要件: 以下のデータのうち、「You are a GUI」を含む行で始まり「pyautogui.click(x=504, y=32)」を含む行で終わる部分だけを、「token」を「asset」に置き換えて書き直せ。それ以外は一切変えないこと。

──────── 提供データ ────────

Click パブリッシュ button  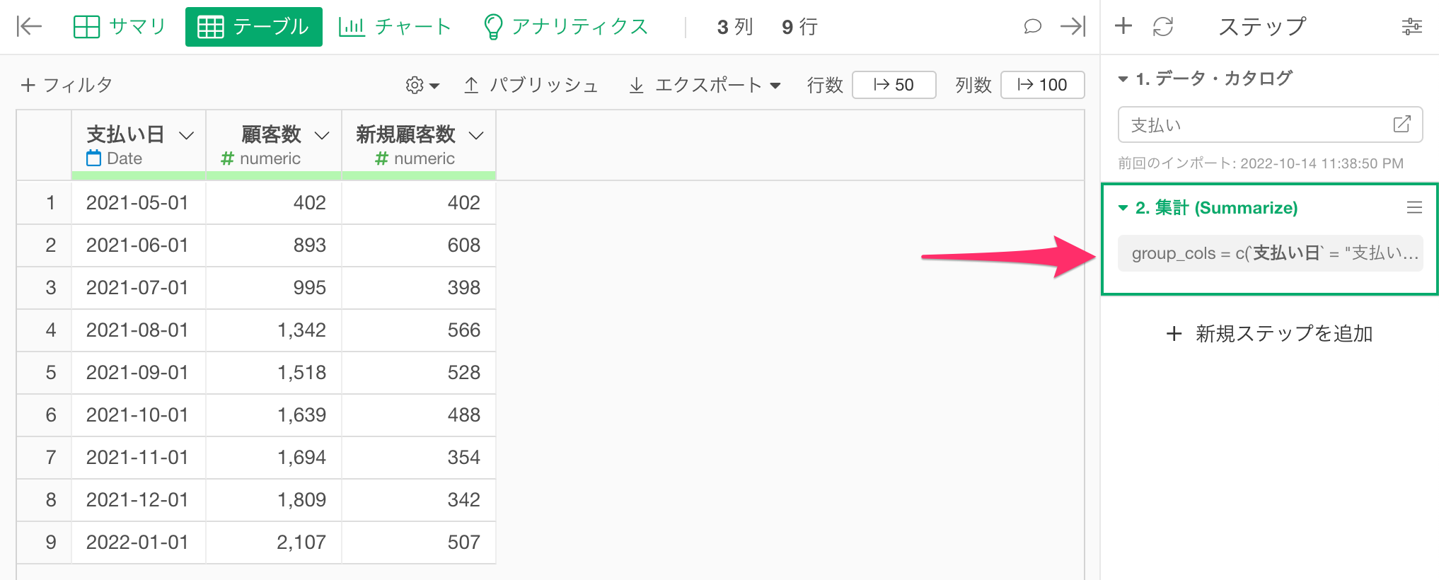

────────
──────── 提供データ ────────

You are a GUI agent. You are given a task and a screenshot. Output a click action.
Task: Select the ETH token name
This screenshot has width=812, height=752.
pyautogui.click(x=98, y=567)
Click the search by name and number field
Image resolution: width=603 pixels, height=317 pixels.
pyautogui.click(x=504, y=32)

────────

期待される回答:
You are a GUI agent. You are given a task and a screenshot. Output a click action.
Task: Select the ETH asset name
This screenshot has width=812, height=752.
pyautogui.click(x=98, y=567)
Click the search by name and number field
Image resolution: width=603 pixels, height=317 pixels.
pyautogui.click(x=504, y=32)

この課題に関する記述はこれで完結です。